▶ _YOUR GOAL_: Whenever a line in the listing contains "agent", copy that line.

▶ _RECORDS SUPPLIED_:

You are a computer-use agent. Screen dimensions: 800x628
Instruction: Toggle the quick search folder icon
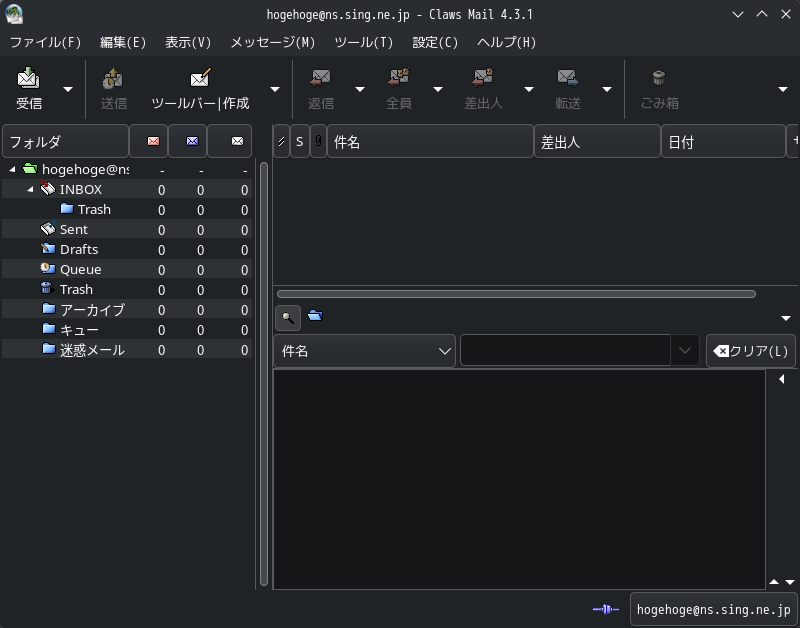tap(315, 316)
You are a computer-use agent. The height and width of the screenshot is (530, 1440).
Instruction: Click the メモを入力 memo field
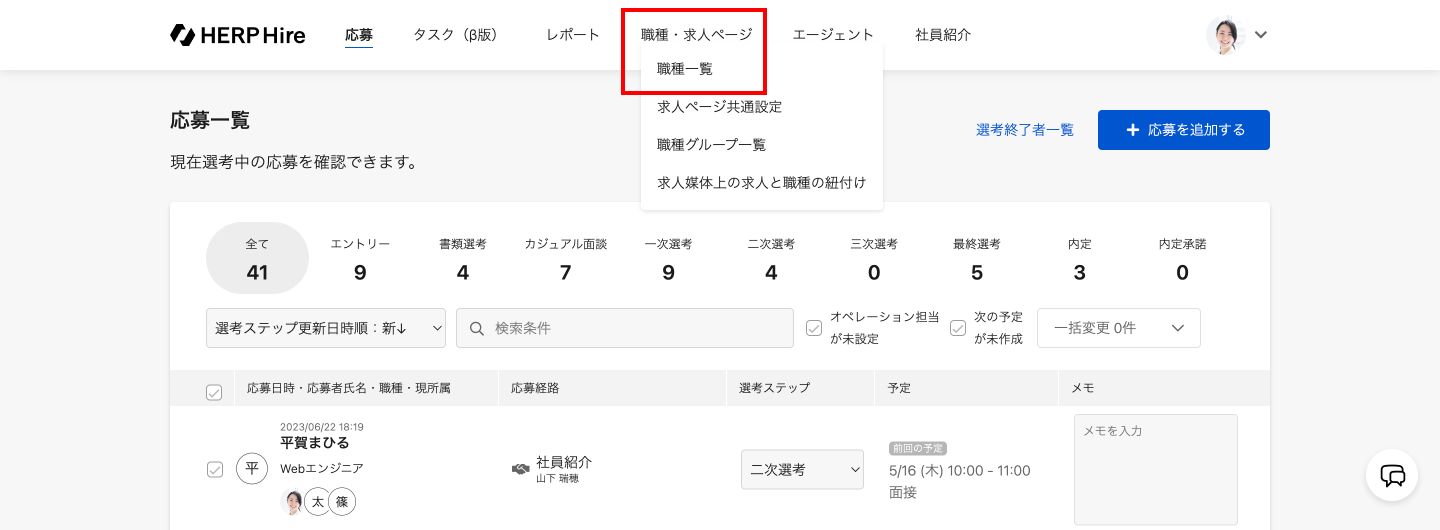tap(1155, 469)
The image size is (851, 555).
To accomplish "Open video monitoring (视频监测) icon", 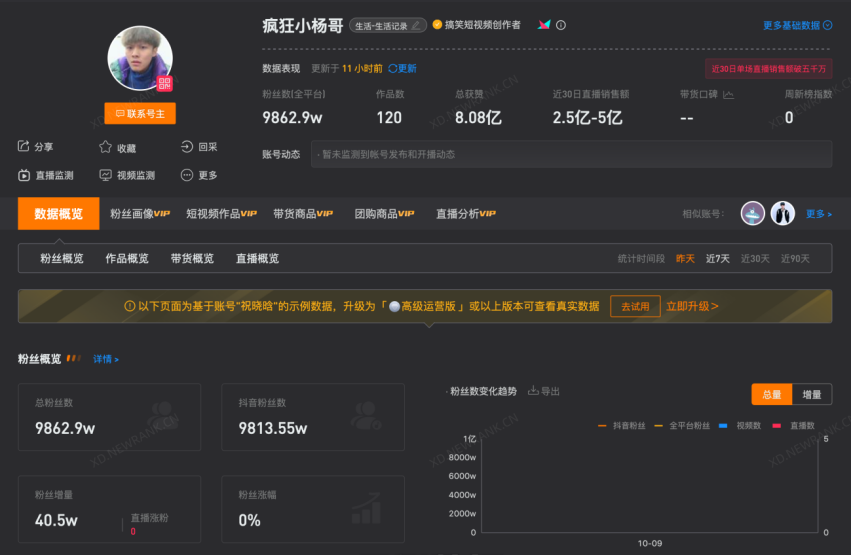I will click(x=105, y=175).
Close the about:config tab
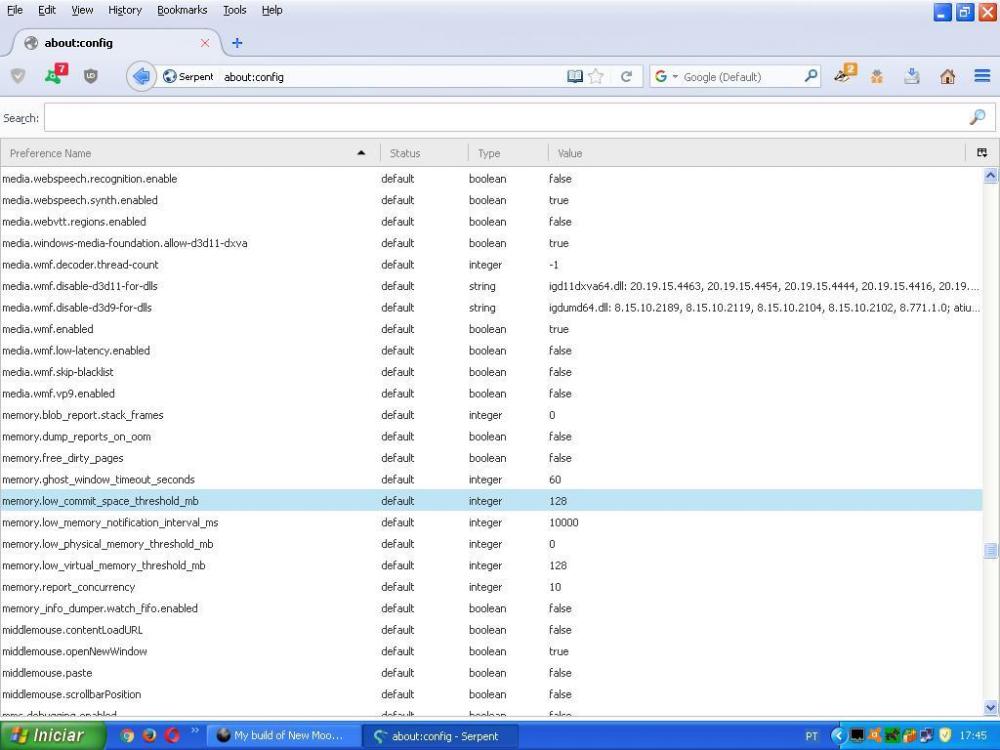 206,43
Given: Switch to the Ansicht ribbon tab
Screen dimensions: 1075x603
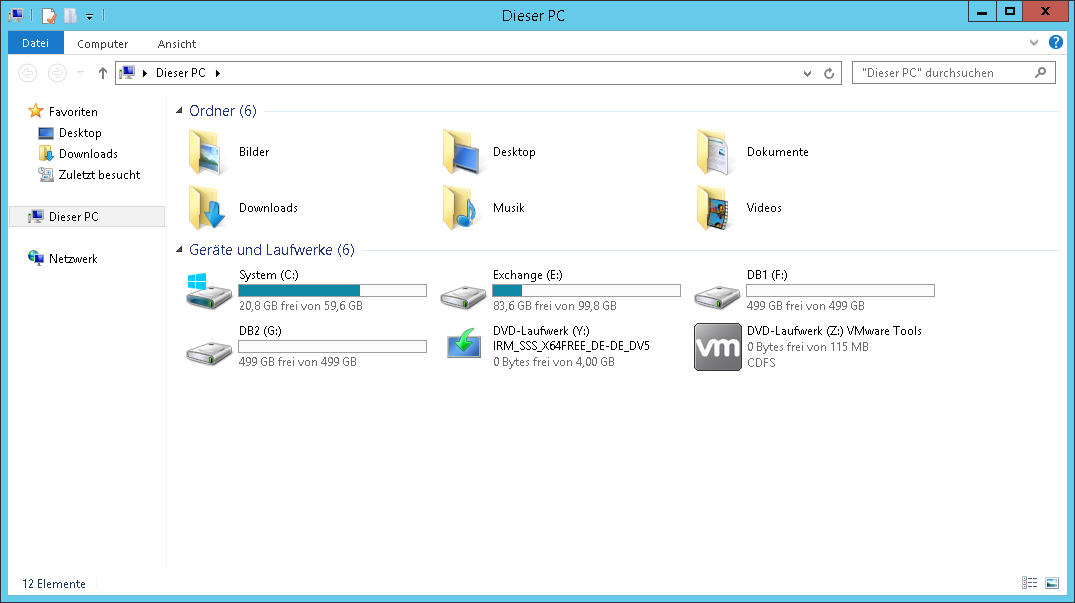Looking at the screenshot, I should tap(176, 44).
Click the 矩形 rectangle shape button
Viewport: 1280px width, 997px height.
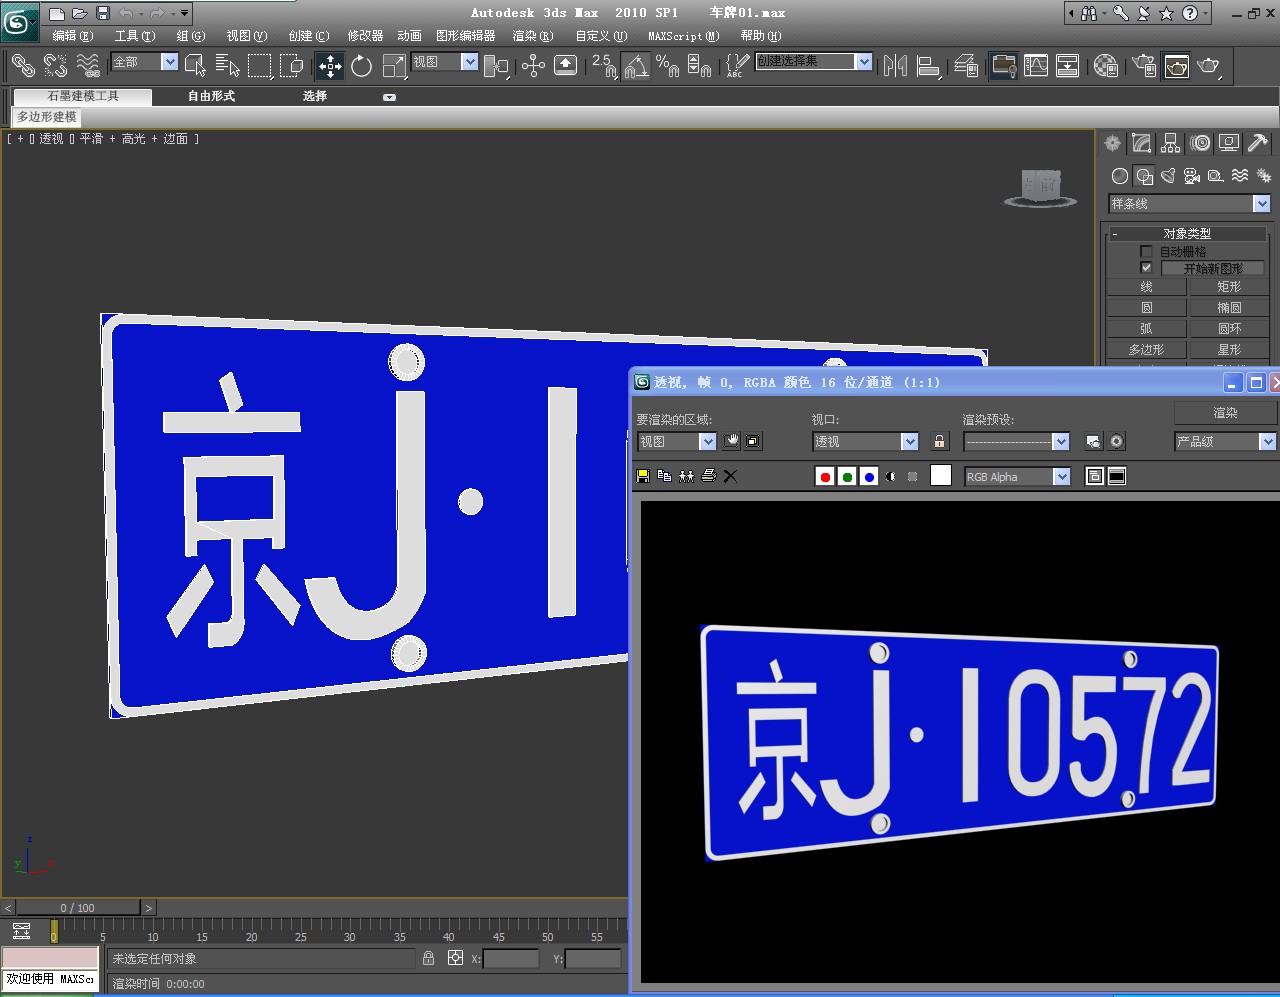point(1229,287)
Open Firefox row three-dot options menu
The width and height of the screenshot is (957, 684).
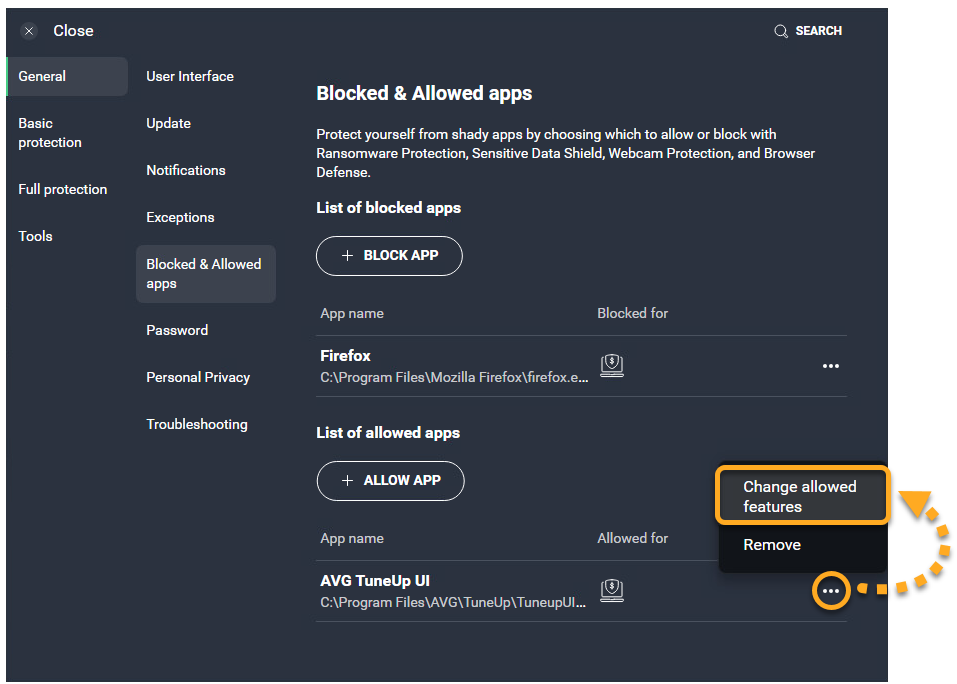(x=830, y=366)
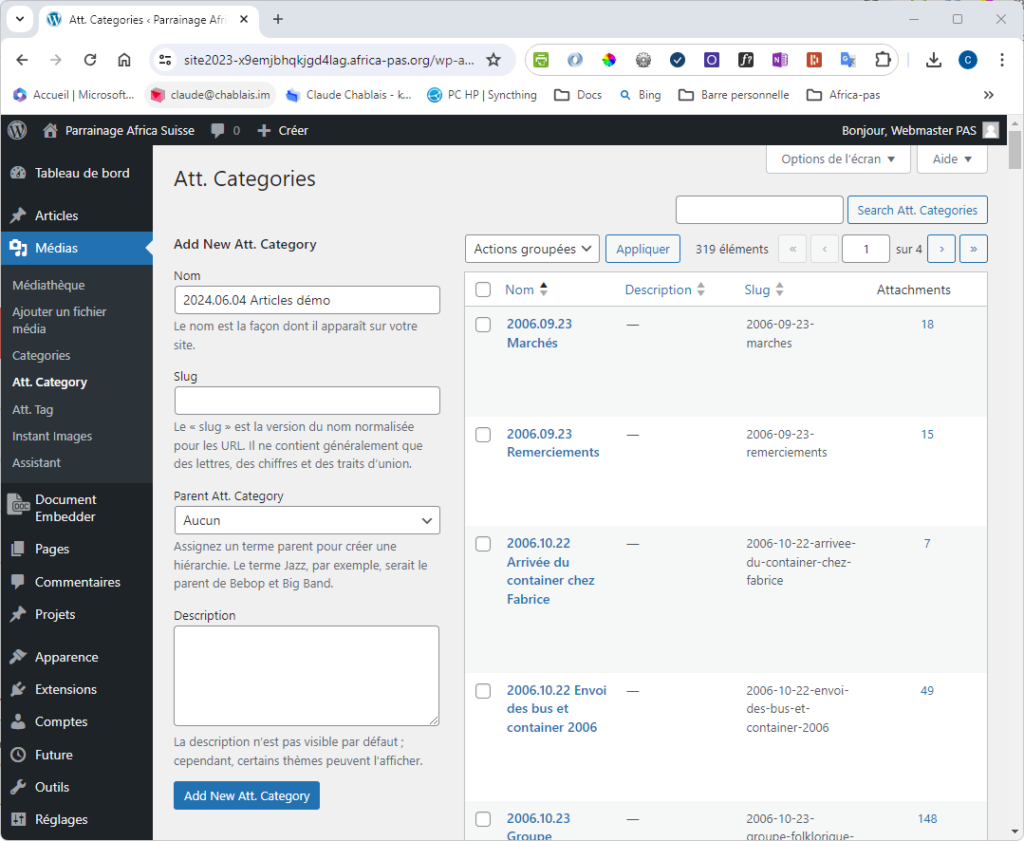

▶ _EXERCISE RESULT_:
You are a computer-use agent. Screen dimensions: 800x628
You are a computer-use agent. The height and width of the screenshot is (530, 1440).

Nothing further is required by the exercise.